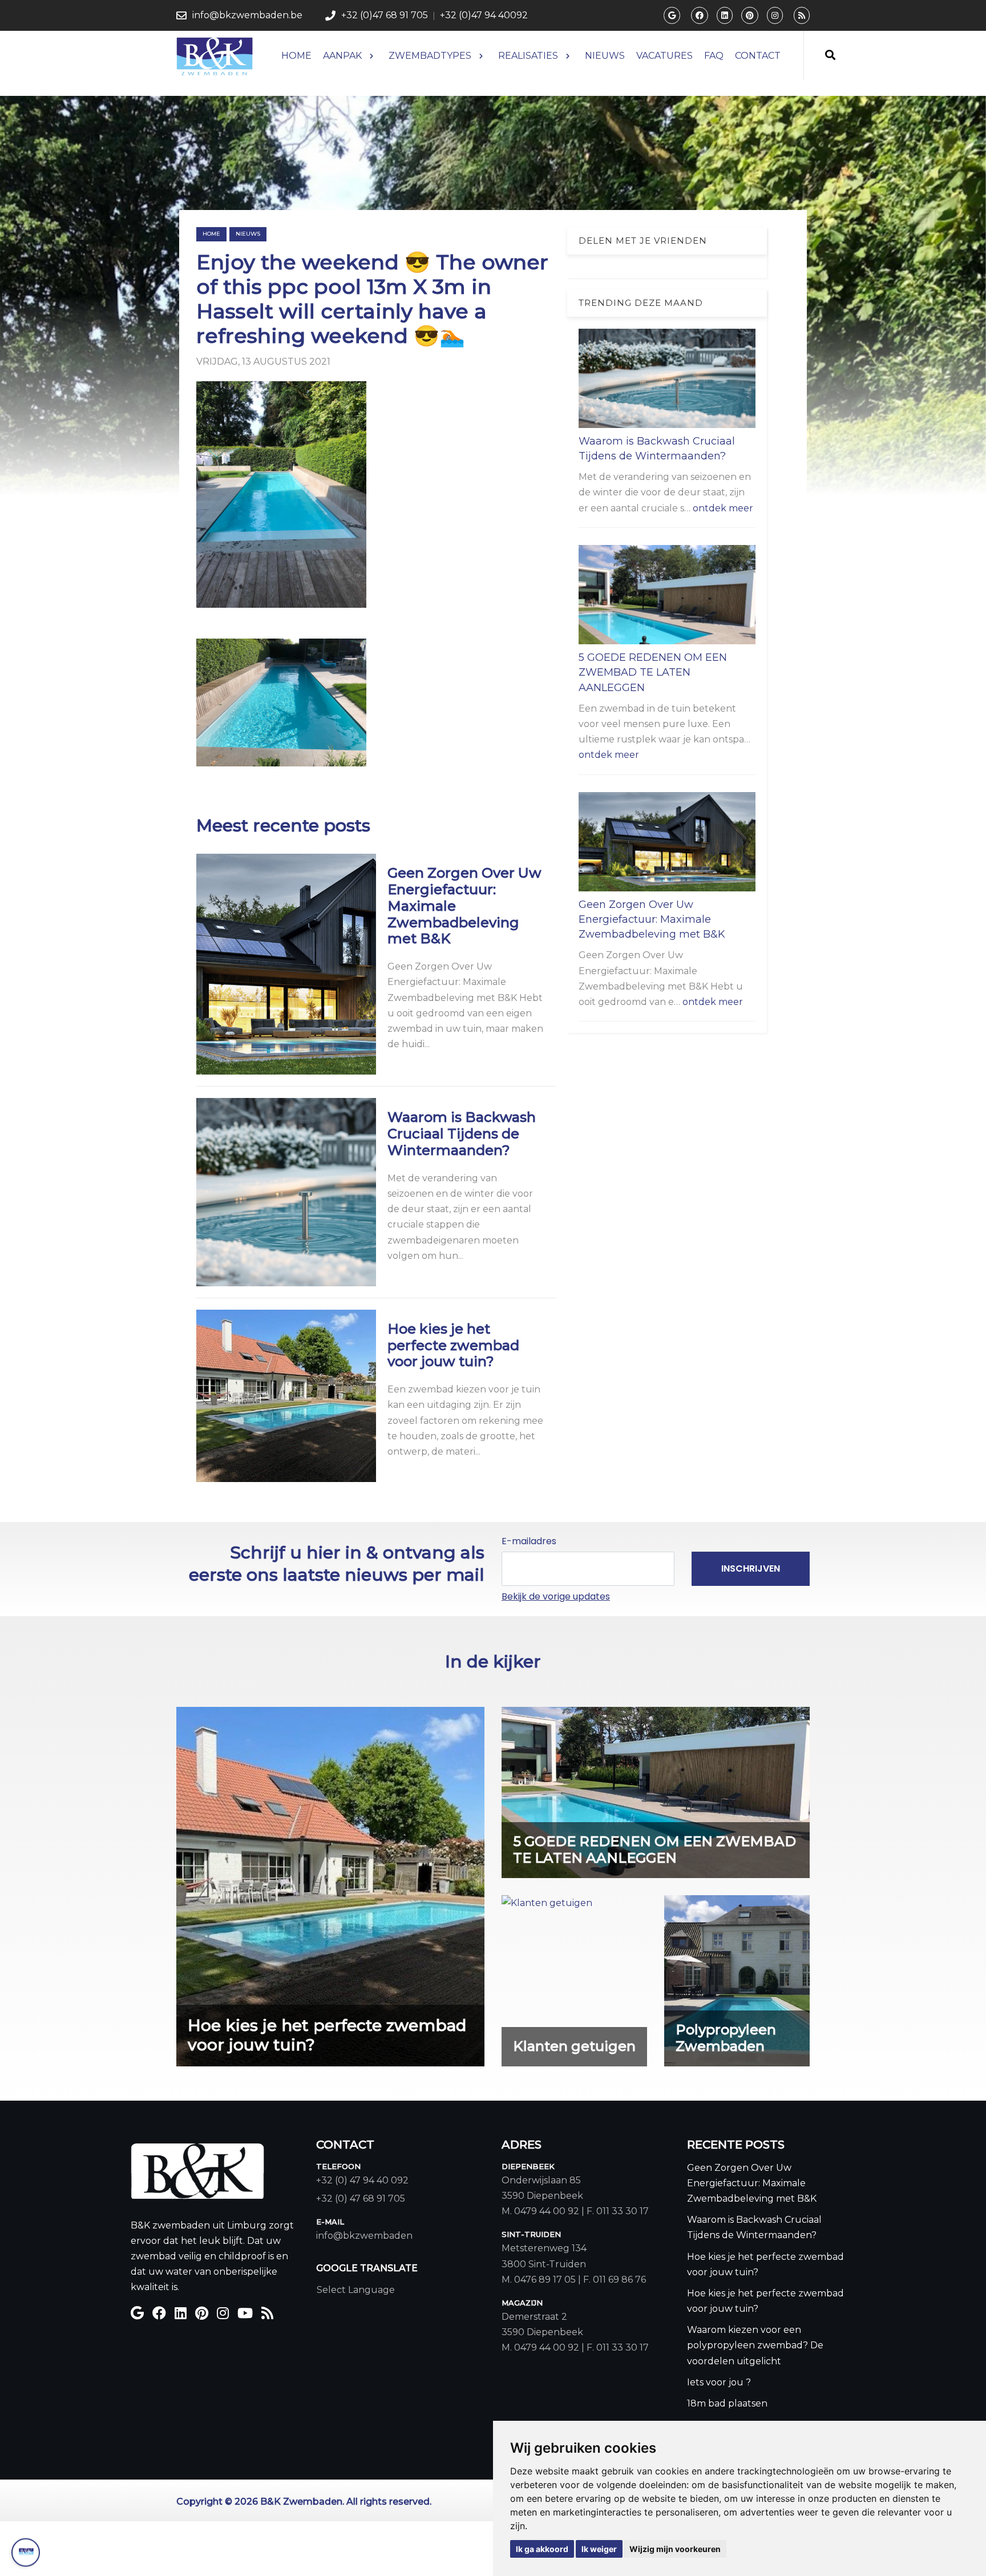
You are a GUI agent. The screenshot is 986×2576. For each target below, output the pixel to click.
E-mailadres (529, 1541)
★ ★ ★ ★
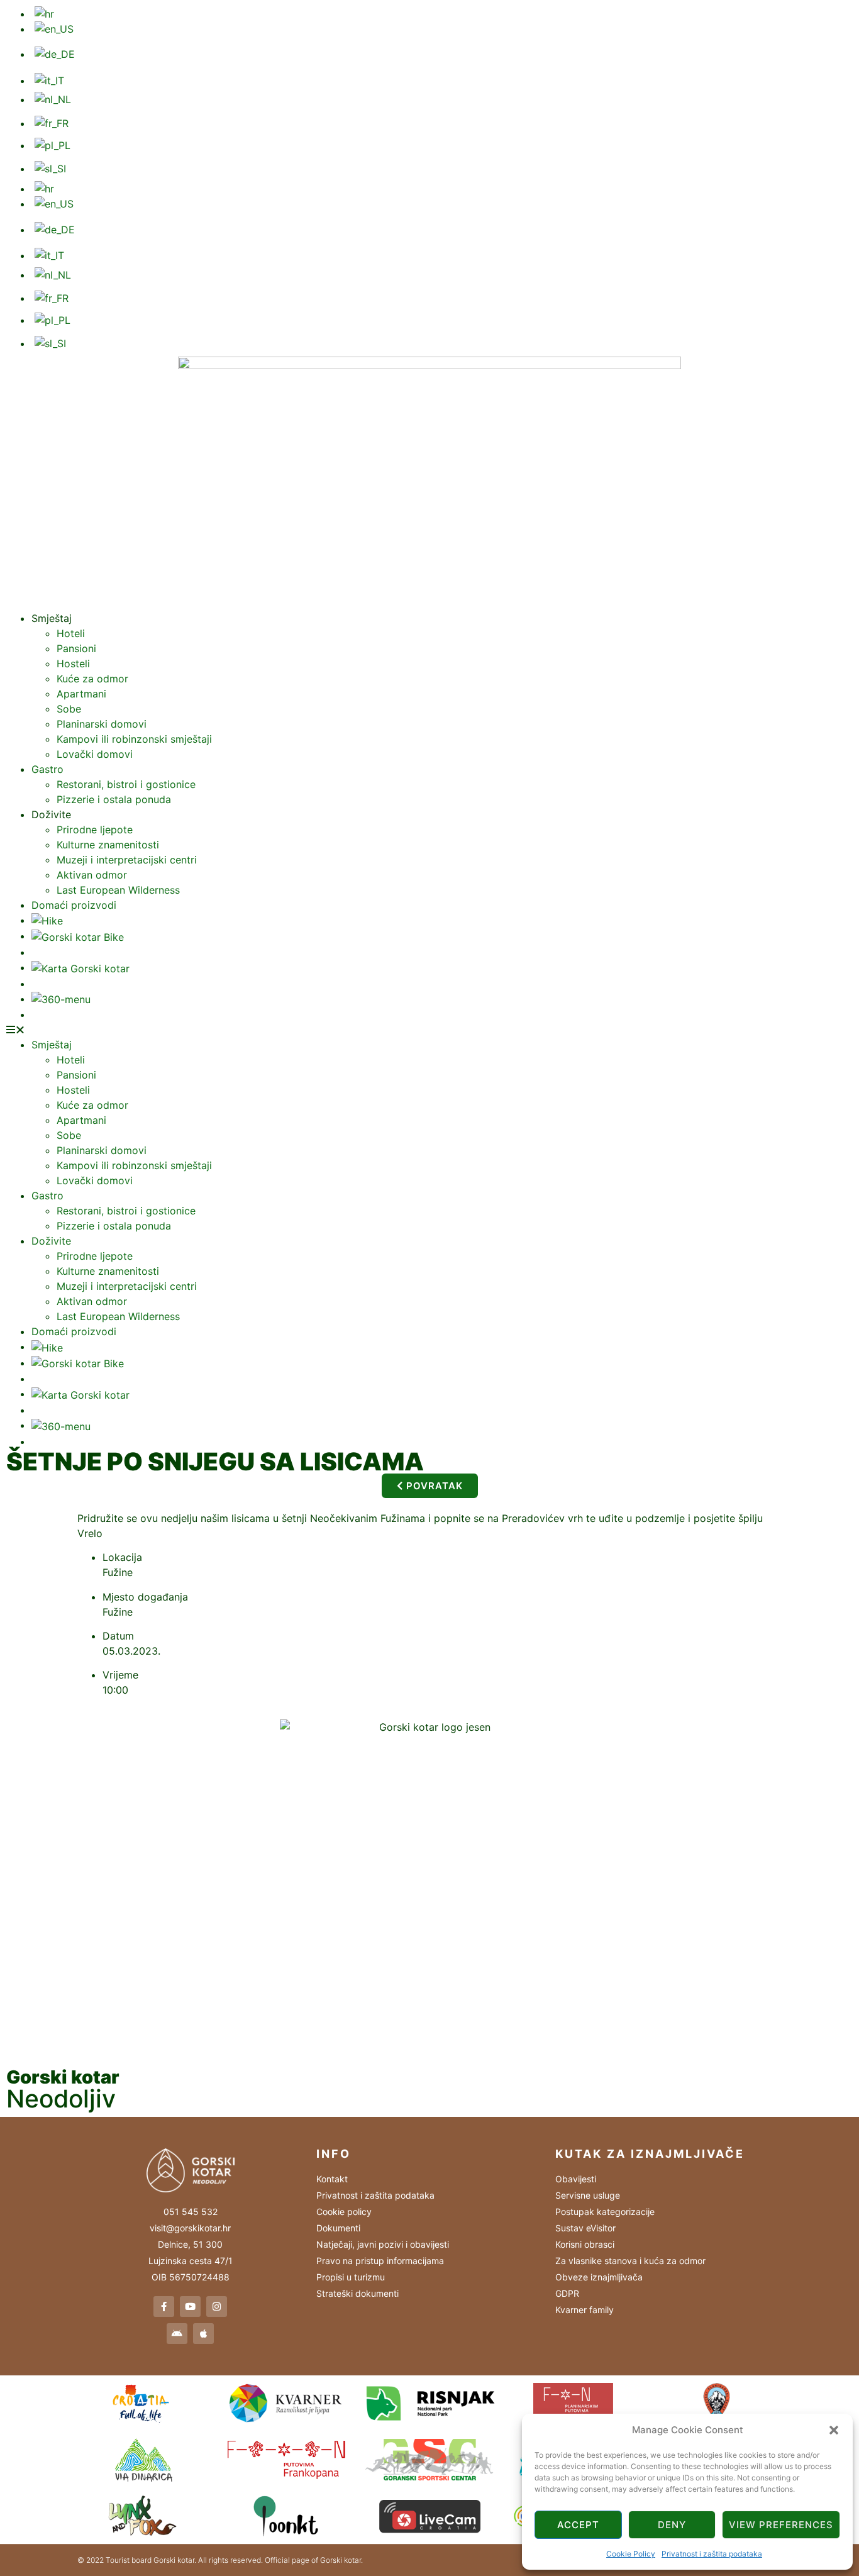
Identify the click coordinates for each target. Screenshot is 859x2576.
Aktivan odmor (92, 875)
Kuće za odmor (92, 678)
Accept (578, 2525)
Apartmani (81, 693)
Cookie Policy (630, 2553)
★ ★ ★ ★
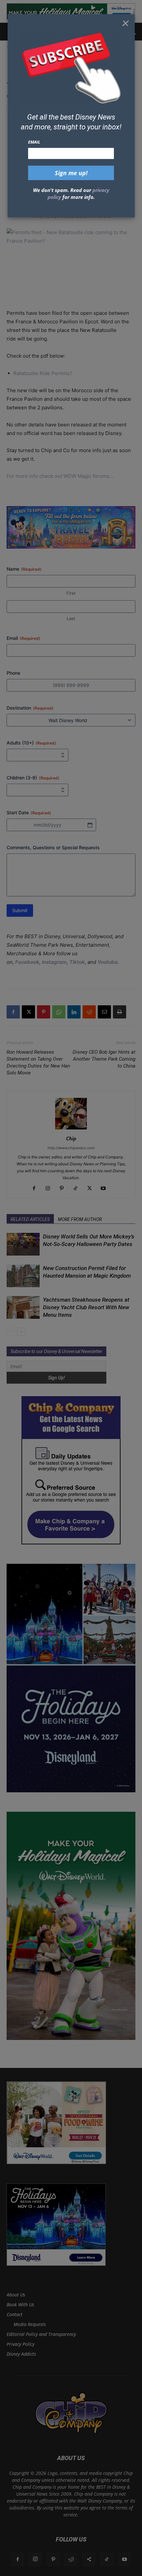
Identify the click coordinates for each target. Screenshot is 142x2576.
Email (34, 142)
★ ★ ★ ★
• **Work to complete**:
With the first line being the one containing "You are a GUI" and the last line the one containing "E-mailadres (529, 1541)", transcribe exactly the lines above that fall in that range.

• **Exercise result**:
You are a GUI agent. The screenshot is 986×2576. For each target below, output the pixel to click.
E-mailadres (529, 1541)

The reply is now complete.